John Bintz had spent the winter on the ski patrol at Boyne Mountain Michigan and as a result wanted to own his own ski resort. The first thing he did when he got home was ask surveyor to find out where the highest point in his father’s apple orchard was. They discovered that it was three vertical feet higher than the lowest point. This was enough to convince his father to let him hire a bulldozer and an earth mover and start digging a hole. The digging went on for several months and when the hole was approximately 120 feet deep they decided to celebrate and shut down and take the next day off.
When they came back two days later they discovered that the afternoon before they had unearthed an artesian well and the bulldozer was under water. Construction was held up for a week. He had to dry out the bulldozer and earth mover and cap the artesian well. They decided to put in three tows to handle the anticipated large crowds. Then they added a warming hut and restaurant on the top of their newly created Bintz Mountain Ski Resort near Traverse City, Michigan.

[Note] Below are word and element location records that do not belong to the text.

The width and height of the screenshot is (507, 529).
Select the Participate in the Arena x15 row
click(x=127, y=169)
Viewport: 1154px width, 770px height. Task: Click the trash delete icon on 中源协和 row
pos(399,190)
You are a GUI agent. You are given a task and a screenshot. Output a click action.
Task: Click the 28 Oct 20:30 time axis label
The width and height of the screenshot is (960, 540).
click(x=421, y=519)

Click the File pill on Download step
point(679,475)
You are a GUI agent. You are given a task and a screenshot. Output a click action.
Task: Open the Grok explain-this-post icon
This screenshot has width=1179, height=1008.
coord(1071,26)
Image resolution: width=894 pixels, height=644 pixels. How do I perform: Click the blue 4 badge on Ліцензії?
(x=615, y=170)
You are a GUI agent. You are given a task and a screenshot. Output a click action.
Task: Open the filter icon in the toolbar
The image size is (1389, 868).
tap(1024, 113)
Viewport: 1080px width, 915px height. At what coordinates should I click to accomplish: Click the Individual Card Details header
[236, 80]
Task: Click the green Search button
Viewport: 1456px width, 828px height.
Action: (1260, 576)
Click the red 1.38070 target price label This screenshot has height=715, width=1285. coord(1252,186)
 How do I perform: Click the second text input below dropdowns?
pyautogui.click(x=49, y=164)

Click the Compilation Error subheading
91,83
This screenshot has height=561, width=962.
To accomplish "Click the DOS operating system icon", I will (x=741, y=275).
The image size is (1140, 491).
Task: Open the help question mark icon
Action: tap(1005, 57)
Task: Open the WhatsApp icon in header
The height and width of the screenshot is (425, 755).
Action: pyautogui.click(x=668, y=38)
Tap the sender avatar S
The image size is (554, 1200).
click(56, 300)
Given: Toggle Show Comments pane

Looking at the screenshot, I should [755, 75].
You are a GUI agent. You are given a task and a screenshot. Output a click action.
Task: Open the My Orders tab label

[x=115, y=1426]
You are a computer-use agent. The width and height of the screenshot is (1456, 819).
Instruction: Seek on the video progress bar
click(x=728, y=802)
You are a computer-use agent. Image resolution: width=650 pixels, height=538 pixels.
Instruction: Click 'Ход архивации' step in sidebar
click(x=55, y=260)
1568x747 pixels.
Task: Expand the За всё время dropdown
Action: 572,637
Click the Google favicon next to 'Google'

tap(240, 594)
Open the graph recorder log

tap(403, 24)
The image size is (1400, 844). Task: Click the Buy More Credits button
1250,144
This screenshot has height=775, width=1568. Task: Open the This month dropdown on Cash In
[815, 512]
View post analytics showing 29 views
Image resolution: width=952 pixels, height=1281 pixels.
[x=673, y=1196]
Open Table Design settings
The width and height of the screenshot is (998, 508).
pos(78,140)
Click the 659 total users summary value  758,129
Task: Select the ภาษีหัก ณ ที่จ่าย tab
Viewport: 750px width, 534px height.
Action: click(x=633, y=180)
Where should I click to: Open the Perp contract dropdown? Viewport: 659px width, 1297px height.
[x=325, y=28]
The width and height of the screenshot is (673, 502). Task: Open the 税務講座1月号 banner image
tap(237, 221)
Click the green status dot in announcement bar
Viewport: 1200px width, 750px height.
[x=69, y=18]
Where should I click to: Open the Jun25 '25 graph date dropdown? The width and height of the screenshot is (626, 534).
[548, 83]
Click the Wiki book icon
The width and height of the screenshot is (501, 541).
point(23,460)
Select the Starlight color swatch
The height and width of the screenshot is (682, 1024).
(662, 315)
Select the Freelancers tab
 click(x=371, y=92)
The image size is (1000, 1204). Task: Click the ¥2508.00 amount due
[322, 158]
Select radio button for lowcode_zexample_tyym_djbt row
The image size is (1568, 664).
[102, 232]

My first experience filming their tiny new resort was during the first annual Tri-City downhill and slalom championships in late February of a year that I can’t remember exactly, but it was sometime in the late ‘50s or early ‘60s. I can’t remember who won the race, but the winning time was a new downhill record of 18.7 seconds, top to bottom.
A second newly developed ski resort of the late 1950s early ‘60s took place in beautiful downtown Chicago. This development took place within two or three years of the invention of snow guns and man-made snow looked like a sure road to financial security for ski resorts. In the early days developers were renting unused high-pressure air compressors from construction companies that didn’t use them during the winter. There is not a single mountain between Boyne Mountain, Michigan and the Colorado Rockies. However, a promoter who thought he was smarter than everyone else took one look at Soldiers Field in Chicago and realized from the football field to the top of the grandstand was almost 150 vertical feet. He had visions of making a fortune when he filled the north facing bleachers up with man-made snow and sold rope tow tickets to everyone in Chicago.
Theoretically this made a lot of sense. Chicago is known for its bitter cold winters blowing in off of Lake Michigan. All of the plumbing was in place so all the developers needed was to build the galvanized iron snow guns, rent a half-dozen air compressors, turn on the water and fill the bleachers up with deep powder snow.
Apparently, it had been a few days since it had been cold enough to make new powder snow, and the snow that greeted me was a fairly dark.
Wolfgang Bang, the ski school director from Ober-Untergurgle, had seen my recent ski movie and thought I would make funny remarks about his snow conditions and wanted me to come back on a weekend when he had a larger crowd. My schedule was tight, but I was able to come back on a later day and by now the smog and soot of downtown Chicago had made the snow almost black in places.
I think there’s an old adage for this situation, “Reality is what dreams are made of.”